Bhoj  is a village in Belagavi district in the 
Southern state of Karnataka, India.

Bhoj is a large village surrounded by the Vedaganga River on two sides—south and west. There is a meeting of two rivers Vedaganga and Doodhaganga at north west and making Doodhaganga river her way from west to east.

Culture 
It is a good old story about Bhoj and her famous legendary Swamis goes like this. There was a Godman by name HH Mahant Swamiji. His era is not ascertainable. Maybe around 500 to 600 years back. His samadhi (memorial) is there in Bhoj. His contemporary HH Bangal Saab Maharaj was also lived in nearby village called Karadaga. Karadaga is hardly 2 km away. There is holy river in between.

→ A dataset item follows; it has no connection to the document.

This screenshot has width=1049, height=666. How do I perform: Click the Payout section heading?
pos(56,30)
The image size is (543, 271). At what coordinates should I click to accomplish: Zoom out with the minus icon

These two godmen would meet each other and exchange their views and respect for the Lords. During olden days especially during the rainy season it was not possible to cross the flooded Doodhaganga river. Karadaga Bangaal Saab used to cross the river by simply sitting on a mat floating across the flooded river. Thus the swamijis would meet each other daily.

Now Bhoj is a village known for the Jain Muni Shri 108 Pratham-Acharya Shantisagarji Maharaj.

The Village Is Also Well Known For its Folk Tale of a Godman Named Vrushabh Chougale ( Famously known as Elneer Pindkya) who supposedly lived around 1400 AD.